Open Dolyfin opened 1 month ago
Hi @Dolyfin
You can manually jump to step 2 and populate your own CSV files, into the relevant boxes, however I apprecaite you are talking about something slightly different here. Also, I do intend to document that process a little better in the wiki (finetuning is still on my WIKI list to write at some point).
I cant find any details on "lab" file format (other than for label printers, which clearly isnt right. Have you any links to something about the file format or tell me some software that works with it, so I can get a better understanding about what you are suggesting.
Thanks
.lab is just raw text here. It’s what Fishspeech uses in their fine tuning process. I would just assume .txt for text instead.
Hi @Dolyfin
Sorry for the later reply, but Ive been dealing with other things in life for a while, see here https://github.com/erew123/alltalk_tts/issues/377
So, the underlying requirement for the formatting layout for Coqui XTTS training, is set by Coqui's scripts. Please see the reference here on their documentation https://docs.coqui.ai/en/latest/formatting_your_dataset.html#formatting-your-dataset (see the bit that says We recommend the following format delimited by |. In the following example, audio1, audio2 refer to files audio1.wav, audio2.wav etc...........
)
The only way I could see to handle what you are describing would be to write a bit of script to rip through the .lab files and generate the resulting/required Coqui CSV files, which in principle, shouldn't be too hard. The only real decision the user would need to make would be the % to use for the Evaluation CVS and the % used for the Training CSV. It wouldnt be too hard to knock something together to do this.

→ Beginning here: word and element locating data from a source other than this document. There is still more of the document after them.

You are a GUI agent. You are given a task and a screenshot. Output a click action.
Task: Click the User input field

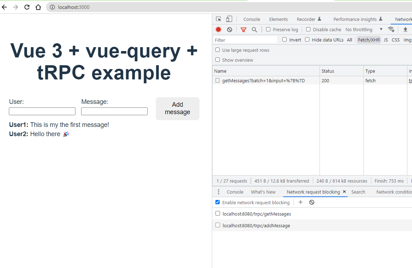42,111
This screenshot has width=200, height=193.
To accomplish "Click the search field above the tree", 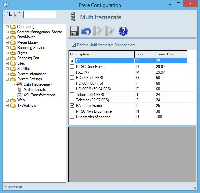I will click(39, 15).
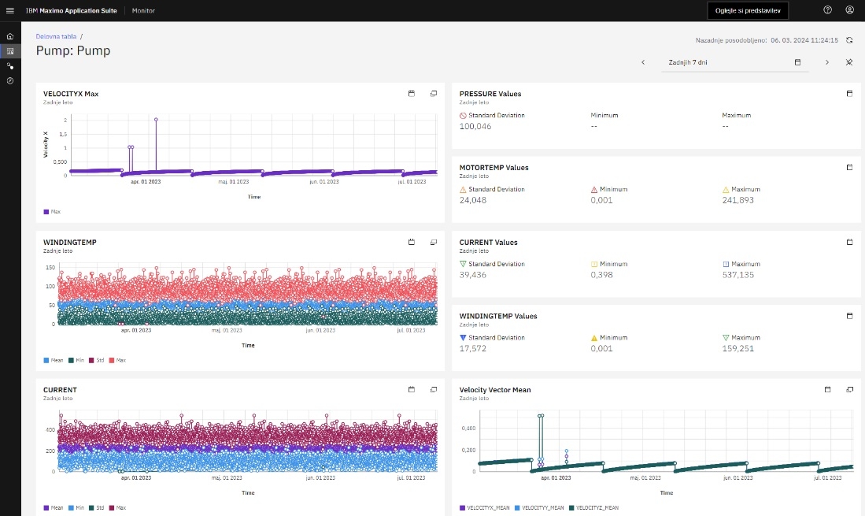865x516 pixels.
Task: Go to previous time range with left chevron
Action: (x=643, y=62)
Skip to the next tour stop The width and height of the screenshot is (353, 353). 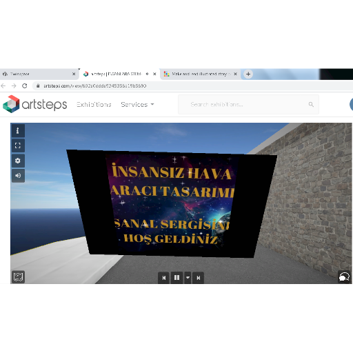[x=198, y=278]
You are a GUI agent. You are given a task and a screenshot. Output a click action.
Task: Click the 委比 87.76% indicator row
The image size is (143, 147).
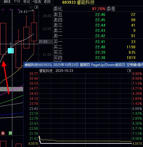(98, 9)
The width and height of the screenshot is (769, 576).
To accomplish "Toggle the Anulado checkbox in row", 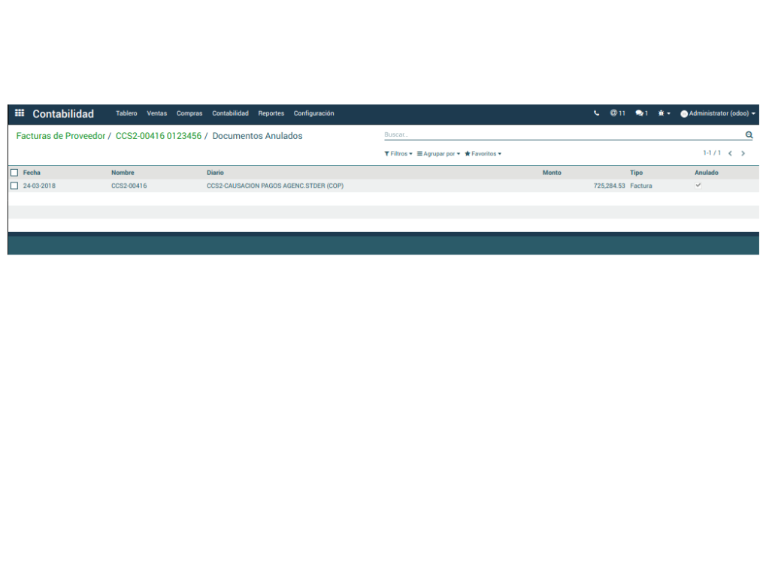I will (698, 185).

Q. I assume you would have 1x folder that has all your dataset in it, populated with your audio and lab files? And of course, that would be the dataset to convert to the Coqui format.
Thanks
Is your feature request related to a problem? Please describe. I have a dataset with uncommon words that I cannot expect Whisper or any ASR model to be able transcribe accurately. The dataset is already perfectly transcribed with each audio file having an accompanying .lab (label) file with the manual transcription in raw text.

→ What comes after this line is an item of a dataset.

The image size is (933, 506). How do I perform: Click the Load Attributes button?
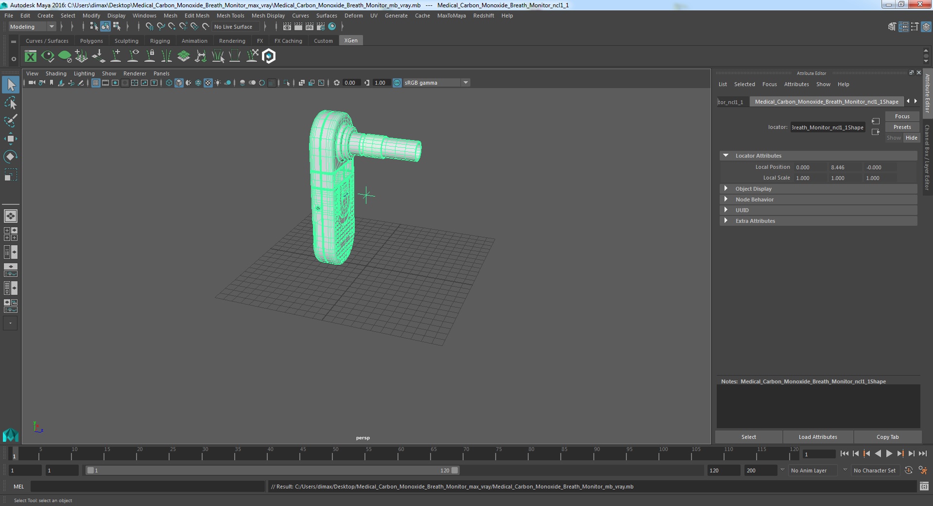pos(818,437)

The generating dataset step only allows modifications of the transcript csv after the wavs are automatically split. This makes the perfect existing transcriptions essentially useless and impossible to combine manually on large datasets. (dataset in hours).
Describe the solution you'd like Option to not use ASR for transcription and to use existing text files. If files need to be at a certain length for training. Make the user responsible for having audio files within set max audio length.
Describe alternatives you've considered Modifying csv manually after is not practical when the dataset is already transcribed in full.